The exercise: Find each line below that contains the word "icon" and copy those lines.

--- Listed records ---

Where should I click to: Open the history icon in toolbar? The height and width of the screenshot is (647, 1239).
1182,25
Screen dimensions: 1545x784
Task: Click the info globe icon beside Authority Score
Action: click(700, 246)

---

Solution to the problem:
Where should I click to: Open the history icon in toolbar? The height and width of the screenshot is (647, 1239).
Task: Click the info globe icon beside Authority Score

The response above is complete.